Rewrite the passage on living with chronic fatigue between "I am a largely" and "I feel physically.", inclusive, swapping "self-reliant" for "independent".
━━ GIVEN TEXT ━━
I am both fortunate and cursed by being able to function almost normally despite my mystery ailment. (PA+ACD?, PA+something else? Something else entirely? No one knows.)
I am a largely self-reliant person. I know there is no one but me to work, pay bills, mow the lawn, do laundry, etcetera. It gives me the drive I need to get up and do those things despite how I feel physically.
It also means that my level of illness can be overlooked. When I mentioned that I might, finally, be getting an iron infusion to my friends, suddenly the response was, “wow, that’s serious”. One person, who had wanted my help packing for a move, told me to take it easy and that I didn’t need to help after hearing my news about an upcoming infusion. It was almost laughable to me. I function through my fatigue on a daily basis. The prospect of getting one of the causes of my fatigue treated does not make me suddenly an invalid. I can still do the same things today that I was able to do yesterday. The point is that I live in a state of having to prioritize what I do everyday, because I am too chronically fatigued to get as many things done as a healthy person can manage.
Since I need a place to live and food to eat, work ranks very high on my priority list. Clean laundry is needed for work, so that’s next. Clean dishes are pretty important too. (I have a limited number, so I have to wash them or I’d run out.) I try to keep the front lawn mowed for the sake of the neighbors. The backyard is less important. The things that always end up at the bottom of the priorities list are the fun things, such as going out, meeting people, and trying new things. I live the bare minimum of a functional day-to-day existence.
━━━
━━ DATA SHOWN ━━
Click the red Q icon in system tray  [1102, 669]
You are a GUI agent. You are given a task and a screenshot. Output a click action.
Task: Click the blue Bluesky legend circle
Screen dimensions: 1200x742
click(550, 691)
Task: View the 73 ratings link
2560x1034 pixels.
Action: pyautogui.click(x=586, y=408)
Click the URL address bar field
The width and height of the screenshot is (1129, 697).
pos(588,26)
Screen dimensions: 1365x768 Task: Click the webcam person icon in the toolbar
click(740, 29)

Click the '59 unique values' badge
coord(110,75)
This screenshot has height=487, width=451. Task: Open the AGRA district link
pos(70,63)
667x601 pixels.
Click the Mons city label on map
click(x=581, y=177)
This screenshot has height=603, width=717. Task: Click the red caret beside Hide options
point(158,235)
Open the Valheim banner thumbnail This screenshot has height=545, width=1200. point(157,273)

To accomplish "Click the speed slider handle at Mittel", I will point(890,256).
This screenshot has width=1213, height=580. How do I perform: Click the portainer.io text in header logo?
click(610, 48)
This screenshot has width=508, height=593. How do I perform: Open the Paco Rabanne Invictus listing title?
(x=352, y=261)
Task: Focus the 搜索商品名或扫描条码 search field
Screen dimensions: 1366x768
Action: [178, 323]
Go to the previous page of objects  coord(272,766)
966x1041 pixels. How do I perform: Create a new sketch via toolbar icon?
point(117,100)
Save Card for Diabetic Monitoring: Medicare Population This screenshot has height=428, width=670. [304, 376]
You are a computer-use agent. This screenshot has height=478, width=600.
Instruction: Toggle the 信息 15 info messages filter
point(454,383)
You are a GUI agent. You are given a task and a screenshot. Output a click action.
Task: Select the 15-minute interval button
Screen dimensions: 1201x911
━━━
# TASK SOLUTION
I am a largely independent person. I know there is no one but me to work, pay bills, mow the lawn, do laundry, etcetera. It gives me the drive I need to get up and do those things despite how I feel physically.